--- START ---
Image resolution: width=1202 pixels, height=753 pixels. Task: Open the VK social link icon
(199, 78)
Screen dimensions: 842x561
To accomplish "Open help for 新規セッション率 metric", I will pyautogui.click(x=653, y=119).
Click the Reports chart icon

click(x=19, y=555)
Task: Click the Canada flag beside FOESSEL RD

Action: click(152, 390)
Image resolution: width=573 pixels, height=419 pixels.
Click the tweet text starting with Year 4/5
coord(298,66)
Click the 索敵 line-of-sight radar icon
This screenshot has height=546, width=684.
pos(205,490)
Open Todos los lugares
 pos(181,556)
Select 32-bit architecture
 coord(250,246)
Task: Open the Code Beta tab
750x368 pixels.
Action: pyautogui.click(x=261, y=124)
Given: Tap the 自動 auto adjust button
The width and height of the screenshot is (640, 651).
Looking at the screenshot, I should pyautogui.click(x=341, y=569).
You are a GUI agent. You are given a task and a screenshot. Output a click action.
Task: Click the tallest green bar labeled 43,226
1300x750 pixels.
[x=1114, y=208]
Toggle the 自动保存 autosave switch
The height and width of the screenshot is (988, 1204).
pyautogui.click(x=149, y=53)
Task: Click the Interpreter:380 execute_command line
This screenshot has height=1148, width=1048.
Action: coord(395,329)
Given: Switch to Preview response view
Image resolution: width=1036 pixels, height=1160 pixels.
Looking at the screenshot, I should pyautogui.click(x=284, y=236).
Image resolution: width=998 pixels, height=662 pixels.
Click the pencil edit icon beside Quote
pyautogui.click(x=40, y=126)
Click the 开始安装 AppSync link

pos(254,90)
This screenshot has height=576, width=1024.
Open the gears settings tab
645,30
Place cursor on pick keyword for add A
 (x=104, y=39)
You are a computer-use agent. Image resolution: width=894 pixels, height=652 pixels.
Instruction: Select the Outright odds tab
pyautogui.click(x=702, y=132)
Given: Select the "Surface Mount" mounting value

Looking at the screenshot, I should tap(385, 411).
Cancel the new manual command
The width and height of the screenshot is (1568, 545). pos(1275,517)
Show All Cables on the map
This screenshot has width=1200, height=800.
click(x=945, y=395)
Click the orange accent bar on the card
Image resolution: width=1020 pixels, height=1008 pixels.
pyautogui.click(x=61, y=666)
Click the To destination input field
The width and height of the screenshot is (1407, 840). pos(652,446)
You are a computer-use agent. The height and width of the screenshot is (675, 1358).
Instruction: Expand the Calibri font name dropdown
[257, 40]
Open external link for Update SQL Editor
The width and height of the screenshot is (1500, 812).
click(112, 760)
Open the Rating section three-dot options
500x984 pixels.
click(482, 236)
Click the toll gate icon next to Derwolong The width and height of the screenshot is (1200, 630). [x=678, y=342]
--- END ---
**WHAT IS EXPECTED:** From the opening line of the data above through the line that contains "Given: Tap the 自動 auto adjust button", please print each line as it stands and only those lines.

**OUTPUT BELOW:**
Image resolution: width=1202 pixels, height=753 pixels. Task: Open the VK social link icon
(199, 78)
Screen dimensions: 842x561
To accomplish "Open help for 新規セッション率 metric", I will pyautogui.click(x=653, y=119).
Click the Reports chart icon

click(x=19, y=555)
Task: Click the Canada flag beside FOESSEL RD

Action: click(152, 390)
Image resolution: width=573 pixels, height=419 pixels.
Click the tweet text starting with Year 4/5
coord(298,66)
Click the 索敵 line-of-sight radar icon
This screenshot has height=546, width=684.
pos(205,490)
Open Todos los lugares
 pos(181,556)
Select 32-bit architecture
 coord(250,246)
Task: Open the Code Beta tab
750x368 pixels.
Action: pyautogui.click(x=261, y=124)
Given: Tap the 自動 auto adjust button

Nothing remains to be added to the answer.